Gotchas we have seen
Mistakes the teams that struggle make, in rough order of frequency:
- Prompt body still in code as a fallback. "We have versioning AND a literal fallback for safety." The fallback becomes the actual prompt the day someone forgets to update it. Delete the fallback.
- Version field not logged on spans. When a regression appears, you cannot tell which version caused it. Always log it.
- Refreshing the prompt cache on every call. Adds 50-200ms per request and creates inconsistency mid-conversation. Cache locally, refresh on a timer.
- Treating major prompt rewrites as small versions. If you rewrote the entire system message, that is a v18 to v25 jump, not v18 to v19. Use change_notes to explain.
- No A/B traffic before shipping prompt changes. "It looked fine in dev" is what people say before the incident.
- Prompt registry that only engineers can edit. Product, support, and content people often have the best judgment about prompt tone and wording. Give them edit access with a review workflow.
- No connection between prompt versions and eval results. Each prompt version should accumulate eval scores over time so you can see which versions performed best on real metrics.
Build vs buy
The decision is the same as for any internal tool.
Build your own prompt versioning when:
- Your team is small and the surface area is one or two prompts.
- You have unusual requirements (regulated industry, custom approval workflows).
- You enjoy maintaining the tool.
Use a managed prompt management tool (Respan, Langfuse, Promptfoo, etc.) when:
- You have more than 5 prompts to manage.
- Non-engineers should be able to read and edit prompts.
- You want A/B testing, eval scoring, and observability connected in one platform.
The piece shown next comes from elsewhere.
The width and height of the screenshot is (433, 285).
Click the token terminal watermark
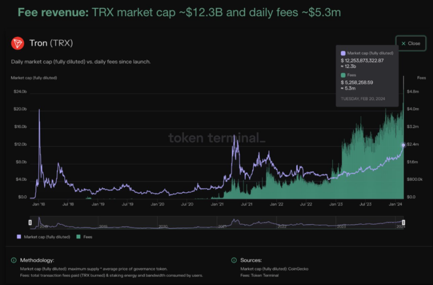pos(217,138)
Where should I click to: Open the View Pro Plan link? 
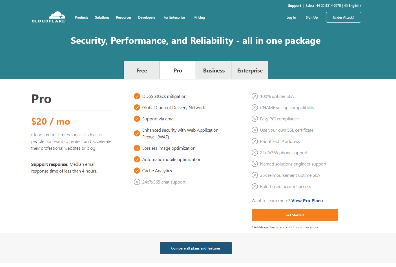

Respan's prompt management ships with versioning, an editor, A/B deployment, and the same span data model as the rest of the platform, so prompt versions show up automatically on the traces they ran inside. The free tier covers most teams' early-phase usage. See the prompt management quickstart for the wiring.
FAQ
Should I version prompts in Git or in a separate system? A separate system. Git's strength is code review on small commits. Prompts change often, by non-engineers, and need a UI for diffing rendered output across versions. Git is a poor fit.
What about secrets in prompts? Do not put secrets in prompts. Variables that reference environment-specific configuration (API endpoints, customer identifiers) are fine. Actual secrets (keys, passwords) should never appear in a prompt registry because anyone with read access to the registry could see them.
How often should we ship prompt changes? As often as you have a reason. Daily is fine if you are iterating on quality. The point of versioning is that frequent changes become safe.
Does prompt caching break with versioning? No. The rendered hash is the cache key. Two prompt versions with identical rendered bodies share cache. Two that differ do not. See LLM cache layers for the cache mechanics.
How do I roll back if the new version has been live for a week and lots of state depends on it? Same as any other rollback. If new state is incompatible with the old prompt, you have a migration problem regardless of prompt versioning. Most production prompt rollbacks are recent (within days) and the state implications are minimal.
Should the prompt registry have approval workflows? For regulated industries, yes. For everyone else, depends on team trust. We see most teams operate without approvals and rely on the rollback path when something goes wrong. Some add review for prompts that affect specific high-stakes surfaces (compliance answers, legal responses).
Can I export the prompt history? Any production-grade registry should support export. Check before signing.